I mentioned the immutability of SQL data structures way back at the beginning, and now I'll follow through.  Obviously state can be changed via UPDATE, INSERT, and DELETE statements, but that's not what I mean.  When you're running a query you have the ability to create temporary data structures (typically subquery results).  They are immutable.  Even if you're using a "programming" SQL extension (e.g., T-SQL or PL/SQL), state is still typically immutable.  You can change variable references, but you can't go changing the objects they reference.

For example, if you have a rowset and want to add a new row, how do you do it?  You don't add a new row, you select the UNION of the current rowset and a new (very likely ad hoc) rowset containing the row to add.  This is a very different paradigm than most GPLs use, where state is typically mutable, at least for reference types.  Consider a Java List.  Calling .add(o) doesn't create a new List with the new item added to it, it just adds it to the existing list.

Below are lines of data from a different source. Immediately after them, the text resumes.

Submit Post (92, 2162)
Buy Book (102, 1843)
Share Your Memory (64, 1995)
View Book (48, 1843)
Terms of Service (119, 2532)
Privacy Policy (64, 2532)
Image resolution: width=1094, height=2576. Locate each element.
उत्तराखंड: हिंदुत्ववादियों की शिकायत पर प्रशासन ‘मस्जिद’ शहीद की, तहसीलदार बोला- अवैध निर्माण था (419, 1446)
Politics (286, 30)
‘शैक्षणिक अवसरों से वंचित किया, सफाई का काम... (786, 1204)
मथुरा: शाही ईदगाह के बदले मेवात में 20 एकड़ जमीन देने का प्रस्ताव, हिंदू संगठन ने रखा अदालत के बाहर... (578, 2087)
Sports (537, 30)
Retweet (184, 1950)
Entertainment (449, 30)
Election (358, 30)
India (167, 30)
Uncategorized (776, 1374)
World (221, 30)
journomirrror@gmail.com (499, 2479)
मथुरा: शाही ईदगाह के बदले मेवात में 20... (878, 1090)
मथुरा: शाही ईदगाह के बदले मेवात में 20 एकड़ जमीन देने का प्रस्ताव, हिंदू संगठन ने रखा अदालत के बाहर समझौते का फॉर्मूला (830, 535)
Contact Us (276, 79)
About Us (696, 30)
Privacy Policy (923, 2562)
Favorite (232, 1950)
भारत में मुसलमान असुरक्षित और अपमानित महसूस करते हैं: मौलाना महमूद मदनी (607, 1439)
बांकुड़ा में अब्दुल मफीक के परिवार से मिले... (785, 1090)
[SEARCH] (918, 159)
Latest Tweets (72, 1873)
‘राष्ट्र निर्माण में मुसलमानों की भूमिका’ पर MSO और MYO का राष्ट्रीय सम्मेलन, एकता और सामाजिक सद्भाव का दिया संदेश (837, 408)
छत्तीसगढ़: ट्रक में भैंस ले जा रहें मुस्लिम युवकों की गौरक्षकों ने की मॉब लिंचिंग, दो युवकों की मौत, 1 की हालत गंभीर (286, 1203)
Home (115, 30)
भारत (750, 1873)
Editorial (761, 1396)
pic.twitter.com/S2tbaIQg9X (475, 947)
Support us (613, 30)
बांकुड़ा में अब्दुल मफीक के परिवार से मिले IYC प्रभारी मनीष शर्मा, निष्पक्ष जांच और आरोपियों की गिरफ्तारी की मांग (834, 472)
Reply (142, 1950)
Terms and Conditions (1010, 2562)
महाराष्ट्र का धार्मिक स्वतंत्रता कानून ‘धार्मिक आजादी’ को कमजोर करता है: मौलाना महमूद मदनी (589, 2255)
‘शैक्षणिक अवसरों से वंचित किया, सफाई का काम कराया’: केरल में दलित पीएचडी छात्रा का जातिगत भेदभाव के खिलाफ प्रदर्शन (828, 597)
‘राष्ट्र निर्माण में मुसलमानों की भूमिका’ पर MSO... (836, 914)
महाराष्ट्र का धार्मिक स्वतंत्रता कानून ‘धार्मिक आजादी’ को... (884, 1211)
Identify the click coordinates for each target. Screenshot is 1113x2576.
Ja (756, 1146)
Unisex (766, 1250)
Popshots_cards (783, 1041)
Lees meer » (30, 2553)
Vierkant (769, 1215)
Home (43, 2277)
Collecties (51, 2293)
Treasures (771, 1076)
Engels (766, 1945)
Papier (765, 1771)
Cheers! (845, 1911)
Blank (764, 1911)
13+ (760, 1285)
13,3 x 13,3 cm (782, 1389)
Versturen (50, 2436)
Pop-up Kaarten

Functional languages are an exception, as many (most?) embrace the concept of immutable state (or zero side effect) which removes any need to consider concurrency, allows programs' behaviour to be "proven", etc.  In a zero side effect environment, calling .add(o) would create a new List with the new item added and return the new list (the original list would be discarded).  It's definitely a different approach to doing things from what most people are used to, but provides some incredibly powerful capabilities.

Stop Already

Ok, ok.  That ended up being about ten times longer than I intended.  I'm sorry.  But if you got this far you've hopefully grown a bit of an appreciation for SQL, or at least the knowledge that there might be something there to appreciate.  And do keep in mind that the examples I've given are all really simple.  The power of the "Structured" is sort of nice with queries just a few lines long, but it really shines when you're dealing with queries that stretch over hundreds of lines, especially when they're dynamically constructed.  That incredibly granular breakdown of functionality allows you to reuse bits and pieces very effectively, and the zero side effect nature means that you are guaranteed not to have some random side effect ruin your day.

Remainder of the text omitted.